Hak ihllalerine karşı İHD’nin önerileri

Genel olarak sıraladığı hak ihlallerini kendilerine gelen başvurular temelinde ayrıntılandıran Çevirmen, taleplerini ise şöyle sıraladı:

“* Cezaevlerinde son dönemlerde artış gösteren işkence ve darp vakalarına son verilmeli, sorumlu olan kişiler hakkında soruşturma açılmalı ve cezai yaptırımlar uygulanmalıdır.

* Hastaların havasız, kışın soğuk, yazın sıcak ringler ile hastaneye sevk edilmesi, hastane önlerinde ringler içerisinde saatlerce bekletilmesi uygulamalarına son verilmelidir. Hastaların ring araçları ile değil, ambulanslar ile hastanelere sevkleri sağlanmalıdır. Hastaların revire çıkarılmaları, hastaneye sevkleri hızlandırılmalıdır. Teşhis, tedavi ve kontrollerinin uzman doktorlar tarafından yapılması sağlanmalıdır.

* Kelepçeli muayene ve tedavi yöntemi uygulamasından vazgeçilmelidir. Bu uygulama nedeniyle birçok hasta mahpusun tedavisi yapılamamaktadır.

* Yasaklama kararı olmayan kitap, gazete ve dergilerin mahpuslara verilmesinin önündeki engeller kaldırılmalı, haber alma hakkına saygı gösterilmelidir.

* Ailelerinden uzakta olan mahpusların, maddi koşullar ve hastalıklar nedeniyle ziyarete gelemeyen ailelerine yakın cezaevlerine nakil talepleri kabul edilmelidir.

* Hapishanelere bağımsız sağlık kurumlarının girmesine ve inceleme yapmasına izin verilmelidir. Hapishanelerin denetiminde başta meslek kuruluşları ve insan hakları örgütleri olmak üzere ilgili kuruluşların yer alacakları şekilde yasal düzenlemeler yapılmalıdır.

* İnfaz sistemi ve hukuk sistemi bir bütünlük içinde ele alınarak değerlendirilmeli, insan haklarına, evrensel hukuk ilkelerine uygun çözümler üretilmelidir.

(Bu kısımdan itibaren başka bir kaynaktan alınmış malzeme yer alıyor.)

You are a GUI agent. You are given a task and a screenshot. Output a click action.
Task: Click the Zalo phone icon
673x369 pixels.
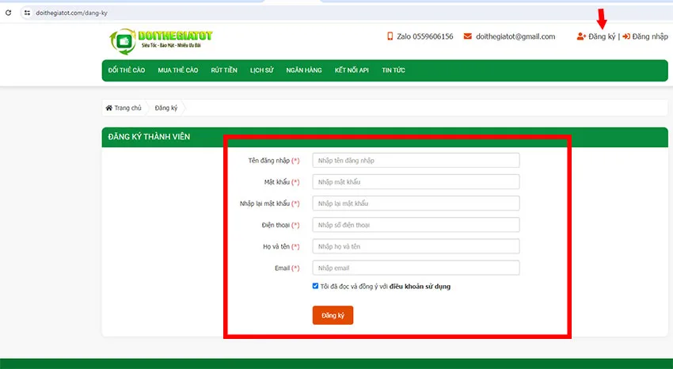(x=390, y=36)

* Hapishanelerde yaşanan tüm hak ihlallerine ve sağlığa erişim engellerine karşı Adalet Bakanlığını, İç İşleri Bakanlığını, Sağlık Bakanlığını, Meclis İnsan Haklarını İnceleme Komisyonunu, Kamu Denetçiliği Kurumlarını ve ilgili tüm kurum ve kuruluşları göreve davet ediyoruz.”